Pay special attention to what the person enjoys
Take note when the person seems happy, anxious, distracted or irritable. Some enjoy watching sports, while others may be frightened by the fast pace or noise.

Be aware of physical problems
Does he or she get tired quickly or have difficulty seeing, hearing or performing simple movements? If so, you may want to avoid certain activities.

2. Activity
Focus on enjoyment, not achievement
Find activities that build on remaining skills and talents. A professional artist might become frustrated over the declining quality of work, but an amateur might enjoy a new opportunity for self-expression.

Look for favorites
The person who always enjoyed drinking coffee and reading the newspaper may still find these activities enjoyable, even if he or she is no longer able to completely understand what the newspaper says.

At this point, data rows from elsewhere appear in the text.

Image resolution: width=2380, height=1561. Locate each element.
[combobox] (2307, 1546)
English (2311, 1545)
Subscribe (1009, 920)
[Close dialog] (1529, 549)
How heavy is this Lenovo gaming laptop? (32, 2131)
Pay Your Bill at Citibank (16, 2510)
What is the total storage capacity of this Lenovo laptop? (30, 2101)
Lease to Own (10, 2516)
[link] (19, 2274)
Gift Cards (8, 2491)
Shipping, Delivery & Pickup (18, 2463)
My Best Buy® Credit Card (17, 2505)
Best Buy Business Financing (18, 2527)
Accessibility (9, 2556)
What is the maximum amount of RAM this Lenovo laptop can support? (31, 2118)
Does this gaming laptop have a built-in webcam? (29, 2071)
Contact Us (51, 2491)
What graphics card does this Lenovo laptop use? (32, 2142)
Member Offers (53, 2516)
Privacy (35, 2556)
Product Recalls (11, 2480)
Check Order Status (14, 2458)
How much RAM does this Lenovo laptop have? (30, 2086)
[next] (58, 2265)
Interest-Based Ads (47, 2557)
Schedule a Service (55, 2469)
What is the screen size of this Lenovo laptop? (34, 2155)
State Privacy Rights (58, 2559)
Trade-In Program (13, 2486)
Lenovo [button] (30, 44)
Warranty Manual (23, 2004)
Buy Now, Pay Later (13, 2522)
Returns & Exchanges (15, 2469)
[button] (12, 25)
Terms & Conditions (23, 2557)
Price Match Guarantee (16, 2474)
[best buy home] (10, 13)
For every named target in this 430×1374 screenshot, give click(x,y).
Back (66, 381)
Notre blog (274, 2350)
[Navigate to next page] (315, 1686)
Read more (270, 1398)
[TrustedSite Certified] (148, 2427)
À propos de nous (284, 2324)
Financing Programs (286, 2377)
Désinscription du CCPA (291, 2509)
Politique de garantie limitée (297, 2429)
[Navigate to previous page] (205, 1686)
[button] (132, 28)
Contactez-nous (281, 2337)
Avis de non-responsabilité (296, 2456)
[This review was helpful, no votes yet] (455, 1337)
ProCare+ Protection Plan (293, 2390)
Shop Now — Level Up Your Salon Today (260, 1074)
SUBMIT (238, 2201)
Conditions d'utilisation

Change activities as needed
Try to be flexible and acknowledge the person’s changing interests and abilities.

Consider time of day
Caregivers may find they have more success with certain activities at specific times of day, such as bathing and dressing in the morning.

Adjust activities to stages of the disease
As the disease progresses, you may want to introduce more repetitive tasks. Be prepared for the person to eventually take a less active role in activities.

3. Approach

Be flexible
Offer support and supervision and concentrate on the process, not the result. When the person insists that he or she doesn’t want to do something, don’t force it. If the person insists on doing it a different way, let it happen, and fix it later.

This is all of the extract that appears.